All files intended for removal from the data enclave must first be reviewed by NASS personnel
for disclosure concerns. Only files that have been reviewed by NASS and approved for removal
may be removed from the data enclave. Requests for export are made in the data enclave
environment; training will be provided by the data enclave manager, and additional criteria can be
found in Section 2.3 Disclosure Review.
2.2.4 Access Point Location
In general, the access point for the enclave must be from the professional offices of the institution
– university, state department, etc. with the associated IP address. The approved location is not
mobile; the site inspection, which must be cleared by the NASS security officer, is for a single
chosen location only. Under special circumstances, a home office may be considered for approval.
2.3 Disclosure Review
All research results requested to be released from the data enclave must undergo a disclosure
review conducted by NASS. This requirement is in accordance with the NASS obligation to
protect the confidentiality of an individual farmer, rancher, or producer.
When the research has concluded, the disclosure review of the research results is conducted as a
unit; that is, all files are reviewed together. Since the data are often correlated, multiple export
requests for one project present increased disclosure risk and often increases suppressions. In
addition to the current disclosure review, the analyst must review all past export requests from
other projects to ensure there is no overlap that results in disclosure concerns. Currently, the review
process is done manually; reviewers read through statistical programming code and all output files
– first individually, then against each other. For this and other reasons, large tabulations and
incremental or partial submissions are strongly discouraged.

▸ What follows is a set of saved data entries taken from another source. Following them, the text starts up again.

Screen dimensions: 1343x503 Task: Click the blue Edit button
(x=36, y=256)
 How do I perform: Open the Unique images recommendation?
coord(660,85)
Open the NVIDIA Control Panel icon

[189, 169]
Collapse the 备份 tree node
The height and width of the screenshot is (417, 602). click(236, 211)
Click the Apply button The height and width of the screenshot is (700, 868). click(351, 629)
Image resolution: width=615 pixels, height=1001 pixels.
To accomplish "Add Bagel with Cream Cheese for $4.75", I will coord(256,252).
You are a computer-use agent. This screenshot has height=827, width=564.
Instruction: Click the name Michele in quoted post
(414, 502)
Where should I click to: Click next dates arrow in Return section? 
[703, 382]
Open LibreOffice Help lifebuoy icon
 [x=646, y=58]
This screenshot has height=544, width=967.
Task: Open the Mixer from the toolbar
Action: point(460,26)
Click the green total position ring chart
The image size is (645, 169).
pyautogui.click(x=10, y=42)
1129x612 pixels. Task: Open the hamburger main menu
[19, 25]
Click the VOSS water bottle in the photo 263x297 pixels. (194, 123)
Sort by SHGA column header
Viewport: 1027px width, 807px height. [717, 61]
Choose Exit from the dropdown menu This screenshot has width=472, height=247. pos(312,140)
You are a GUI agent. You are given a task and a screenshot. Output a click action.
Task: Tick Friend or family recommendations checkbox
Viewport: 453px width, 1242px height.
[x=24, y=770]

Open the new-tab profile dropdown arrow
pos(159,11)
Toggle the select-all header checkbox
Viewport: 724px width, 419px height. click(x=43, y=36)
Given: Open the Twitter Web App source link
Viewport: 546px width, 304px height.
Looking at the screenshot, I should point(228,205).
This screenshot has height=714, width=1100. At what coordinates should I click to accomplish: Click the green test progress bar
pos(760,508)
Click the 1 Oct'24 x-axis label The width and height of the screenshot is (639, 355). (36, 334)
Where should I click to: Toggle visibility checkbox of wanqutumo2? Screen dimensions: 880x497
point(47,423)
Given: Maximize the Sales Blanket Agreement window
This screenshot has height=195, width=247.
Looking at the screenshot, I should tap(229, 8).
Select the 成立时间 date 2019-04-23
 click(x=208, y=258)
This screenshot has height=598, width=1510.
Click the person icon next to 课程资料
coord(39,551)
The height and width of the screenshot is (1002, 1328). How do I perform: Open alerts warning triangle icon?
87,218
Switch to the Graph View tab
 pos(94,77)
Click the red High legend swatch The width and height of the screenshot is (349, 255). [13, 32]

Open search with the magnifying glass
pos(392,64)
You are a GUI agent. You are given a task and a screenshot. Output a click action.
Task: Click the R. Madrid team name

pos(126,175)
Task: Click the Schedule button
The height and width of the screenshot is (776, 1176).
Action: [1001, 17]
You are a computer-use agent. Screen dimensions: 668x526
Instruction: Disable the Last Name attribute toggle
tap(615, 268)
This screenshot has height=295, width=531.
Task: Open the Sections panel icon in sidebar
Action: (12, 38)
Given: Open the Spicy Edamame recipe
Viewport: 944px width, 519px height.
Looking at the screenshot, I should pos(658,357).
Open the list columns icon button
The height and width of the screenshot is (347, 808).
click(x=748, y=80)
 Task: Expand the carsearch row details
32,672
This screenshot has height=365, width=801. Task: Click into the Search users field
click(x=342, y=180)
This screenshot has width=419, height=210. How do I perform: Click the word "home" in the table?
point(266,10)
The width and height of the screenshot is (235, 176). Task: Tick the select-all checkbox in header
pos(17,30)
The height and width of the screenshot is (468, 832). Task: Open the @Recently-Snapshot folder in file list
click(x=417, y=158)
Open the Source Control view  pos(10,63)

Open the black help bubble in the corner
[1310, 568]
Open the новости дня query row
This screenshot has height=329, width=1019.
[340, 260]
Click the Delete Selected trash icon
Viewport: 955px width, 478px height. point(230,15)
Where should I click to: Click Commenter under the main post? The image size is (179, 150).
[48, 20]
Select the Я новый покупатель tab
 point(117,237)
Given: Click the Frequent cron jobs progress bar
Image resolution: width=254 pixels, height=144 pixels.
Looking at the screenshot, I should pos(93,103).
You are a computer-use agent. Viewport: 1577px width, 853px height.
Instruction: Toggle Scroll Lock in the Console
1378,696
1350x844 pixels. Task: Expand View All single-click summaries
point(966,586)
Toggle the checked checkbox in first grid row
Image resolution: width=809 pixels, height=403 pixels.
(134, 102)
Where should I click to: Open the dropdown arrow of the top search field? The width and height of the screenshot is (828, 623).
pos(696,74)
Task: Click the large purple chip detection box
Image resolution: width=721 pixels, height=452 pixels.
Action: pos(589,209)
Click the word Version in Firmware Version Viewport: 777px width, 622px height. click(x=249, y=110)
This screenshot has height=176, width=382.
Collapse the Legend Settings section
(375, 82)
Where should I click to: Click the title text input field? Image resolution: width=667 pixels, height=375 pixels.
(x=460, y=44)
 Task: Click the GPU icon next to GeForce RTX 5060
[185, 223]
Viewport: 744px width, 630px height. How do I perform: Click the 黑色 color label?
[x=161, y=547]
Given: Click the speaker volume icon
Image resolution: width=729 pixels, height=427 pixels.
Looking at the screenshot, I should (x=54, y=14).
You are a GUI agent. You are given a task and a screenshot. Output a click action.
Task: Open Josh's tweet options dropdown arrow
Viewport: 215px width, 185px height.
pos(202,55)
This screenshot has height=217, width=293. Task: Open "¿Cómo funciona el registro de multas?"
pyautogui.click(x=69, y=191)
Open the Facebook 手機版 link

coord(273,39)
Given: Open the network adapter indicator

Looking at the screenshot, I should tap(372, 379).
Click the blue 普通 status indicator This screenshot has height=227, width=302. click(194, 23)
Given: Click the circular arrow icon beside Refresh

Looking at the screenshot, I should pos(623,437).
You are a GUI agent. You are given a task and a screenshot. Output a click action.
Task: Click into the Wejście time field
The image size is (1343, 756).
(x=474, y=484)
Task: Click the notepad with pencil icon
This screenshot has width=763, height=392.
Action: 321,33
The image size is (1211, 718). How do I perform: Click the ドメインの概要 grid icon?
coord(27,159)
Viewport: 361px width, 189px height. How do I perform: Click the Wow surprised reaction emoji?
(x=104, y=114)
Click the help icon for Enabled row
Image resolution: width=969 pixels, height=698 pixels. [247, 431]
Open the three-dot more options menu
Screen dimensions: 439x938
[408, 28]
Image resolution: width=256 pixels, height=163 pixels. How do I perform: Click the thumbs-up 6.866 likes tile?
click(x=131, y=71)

NASS encourages users to limit the number of files they request to export to the necessary output
required to produce a final report or paper. Restrictions apply (see Section 2.1).
9
Revise and resubmit for peer-reviewed journal articles will be considered, if the previously
approved variables are still available. Potential updates to already released research results
requires an active access agreement, enclave account, and the detailed specifications including the
published material.
2.3.1 Disclosure Methodology
NASS employs disclosure limitation methodology commonly used by many Federal statistical
agencies. Disclosure analysis methods use one of two criteria to determine whether a cell presents
a disclosure risk.
The first criterion is a threshold rule, where a minimum number of operations must produce the
item before a total can be released. For example, if only two farms produce milk in a county,
releasing the total milk production allows the two farmers to deduce the production of the other.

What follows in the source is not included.